Saved data entries:
....

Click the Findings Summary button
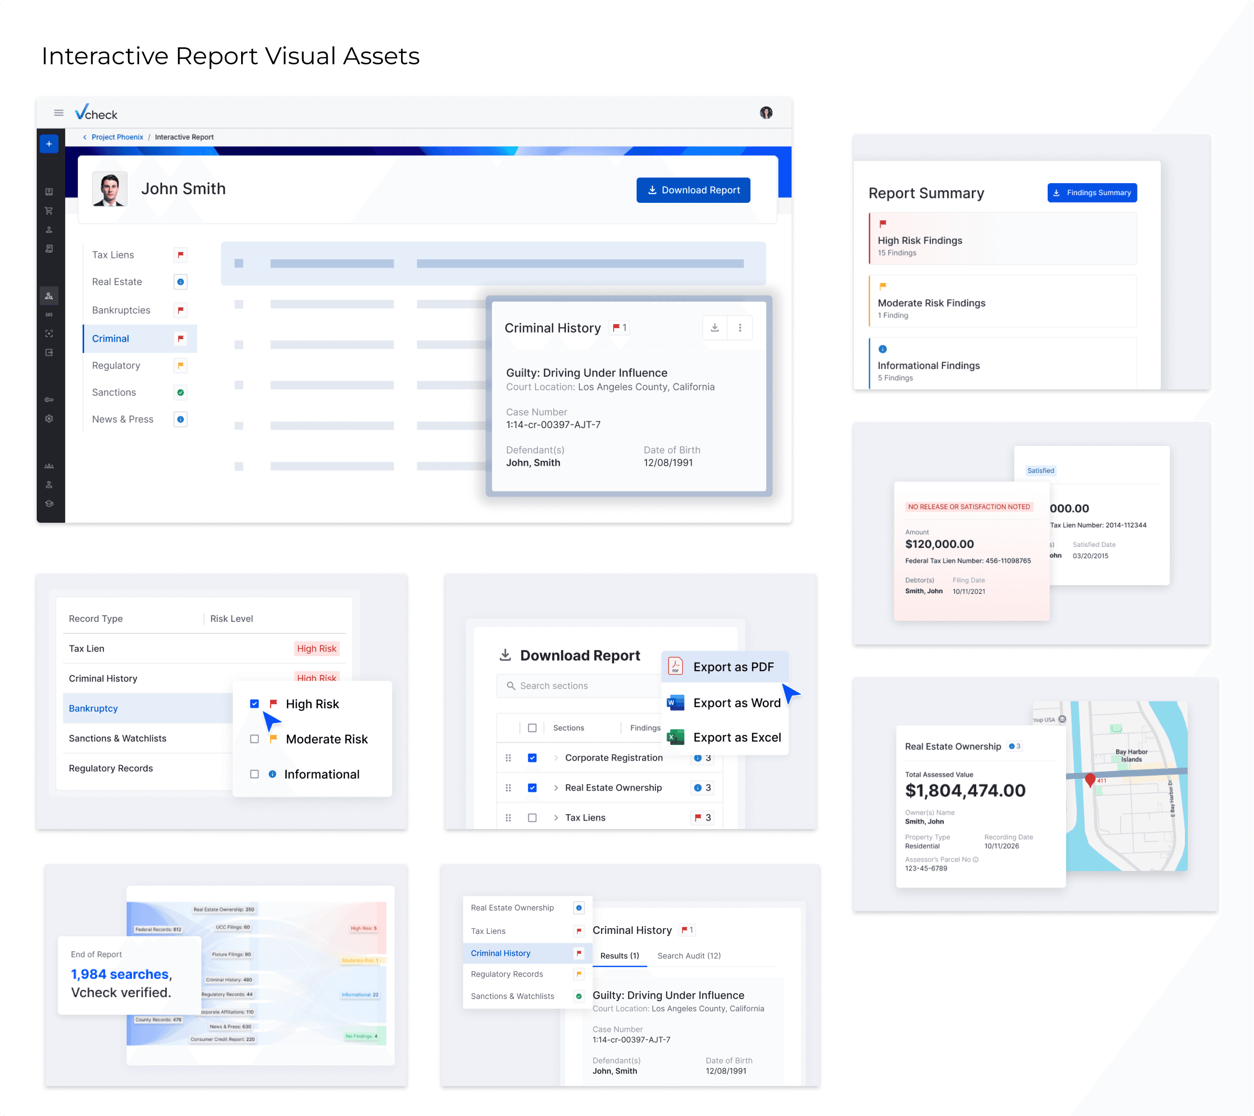Viewport: 1254px width, 1116px height. 1091,193
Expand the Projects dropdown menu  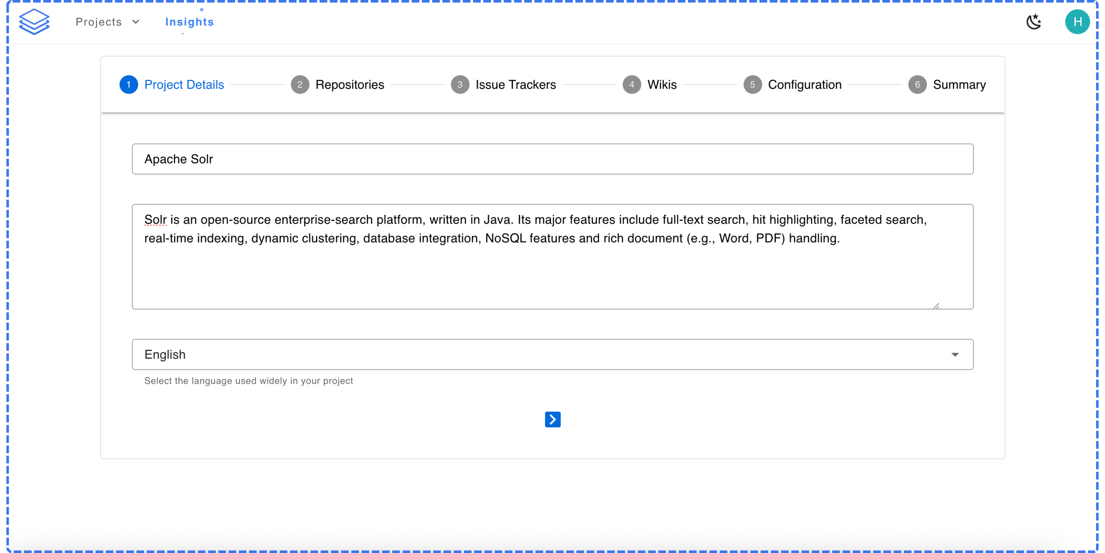(x=108, y=22)
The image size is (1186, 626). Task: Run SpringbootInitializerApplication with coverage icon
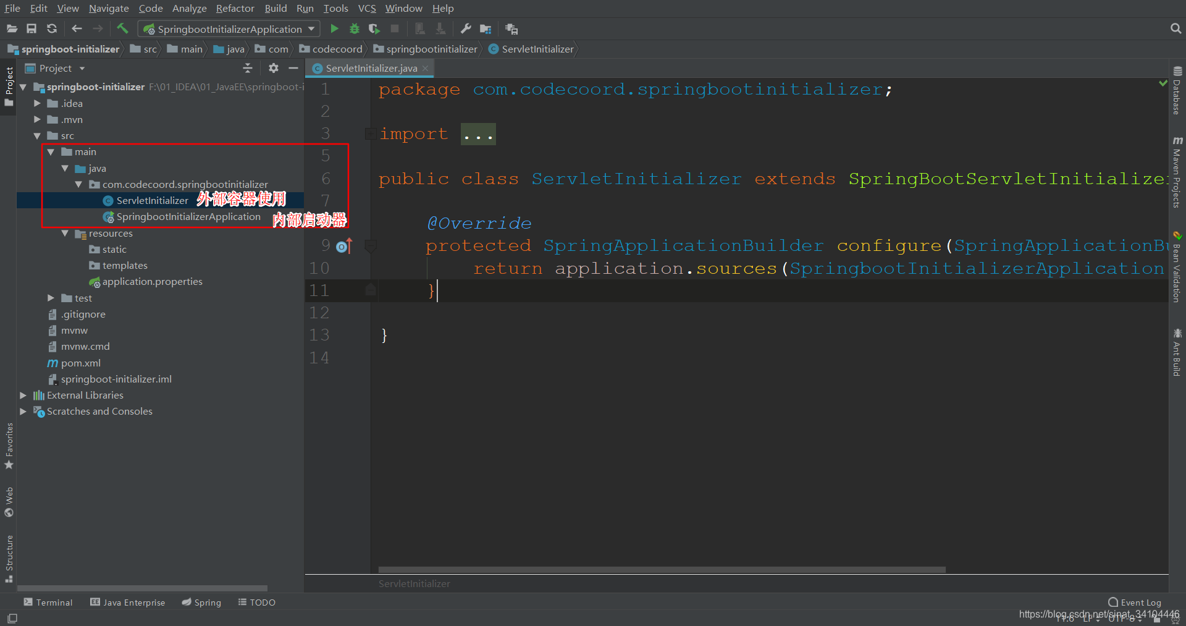click(373, 28)
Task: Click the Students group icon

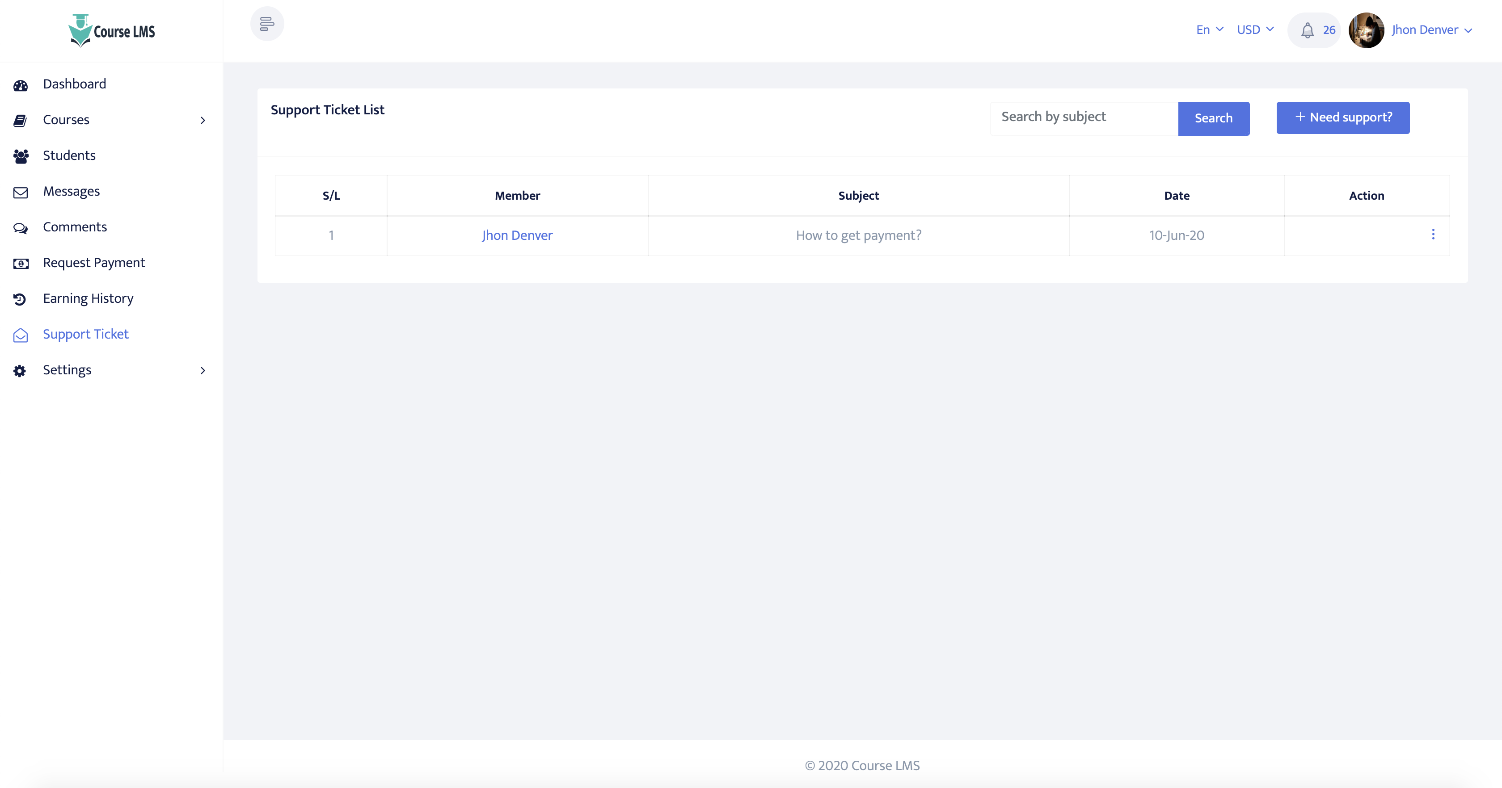Action: [20, 156]
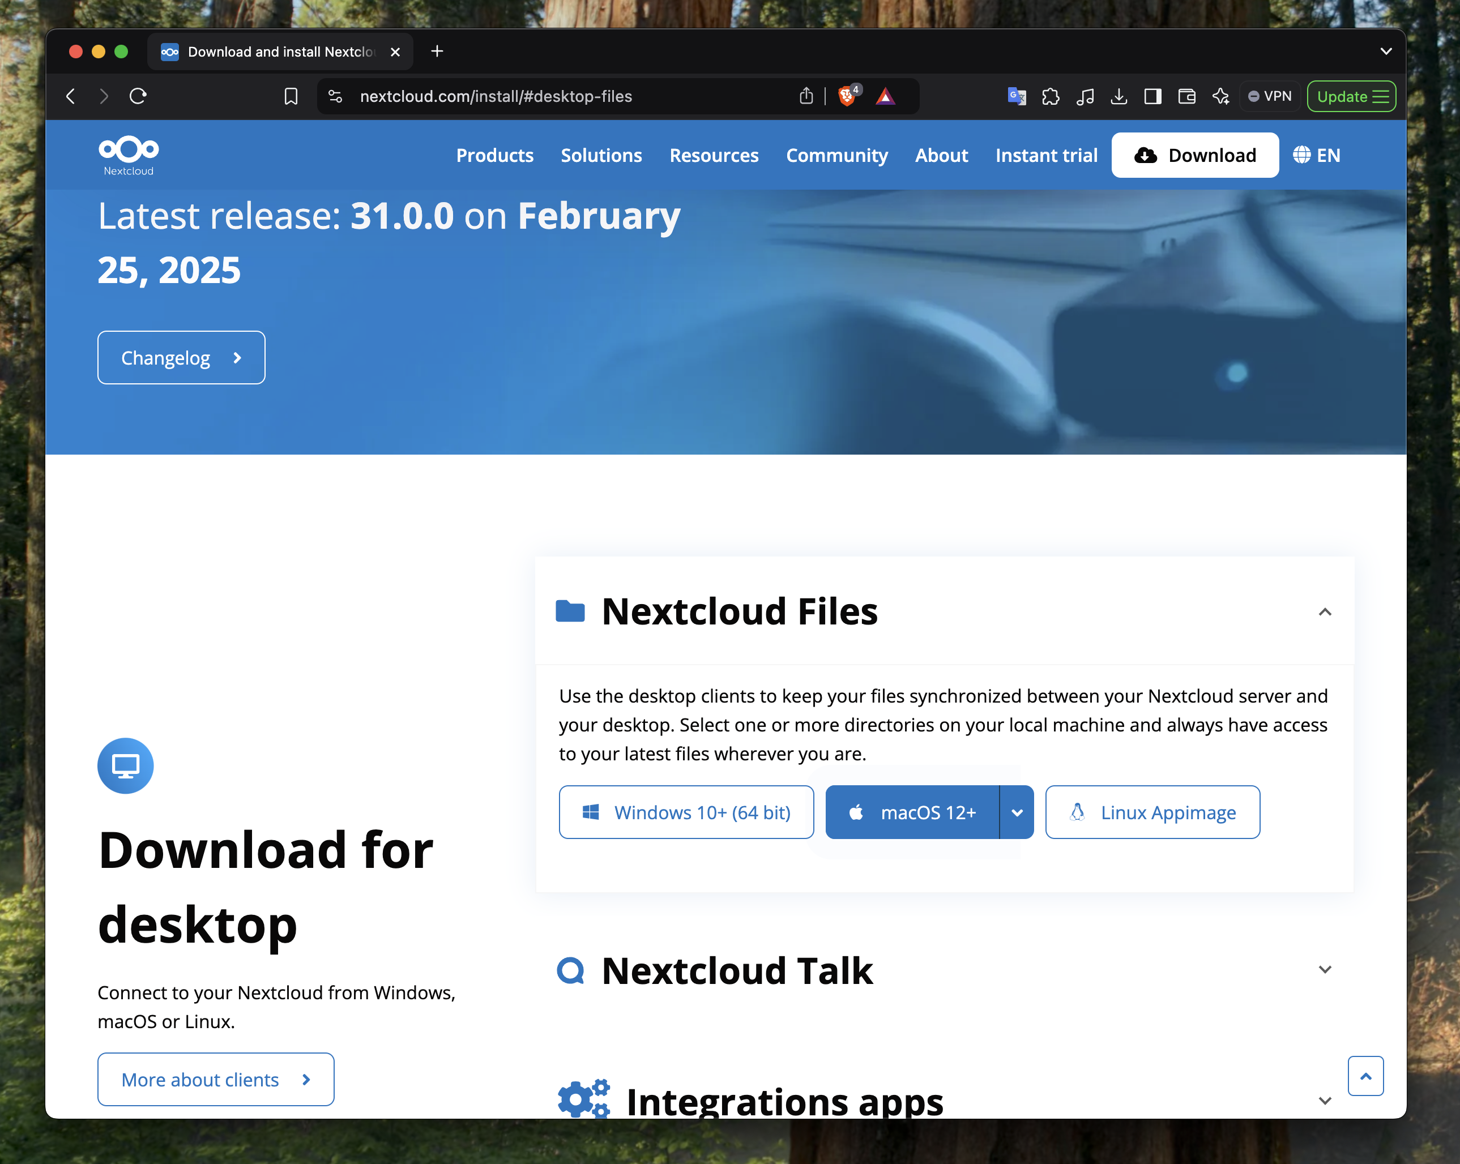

....

Your task: Could you transcribe exactly the lines from the one with "The image size" through the end of the data, both ends included, and nothing else, skipping the pictures?

Task result:
The image size is (1186, 626). Task: Run SpringbootInitializerApplication with coverage icon
click(373, 28)
Task: Click the Students group icon

Action: [20, 156]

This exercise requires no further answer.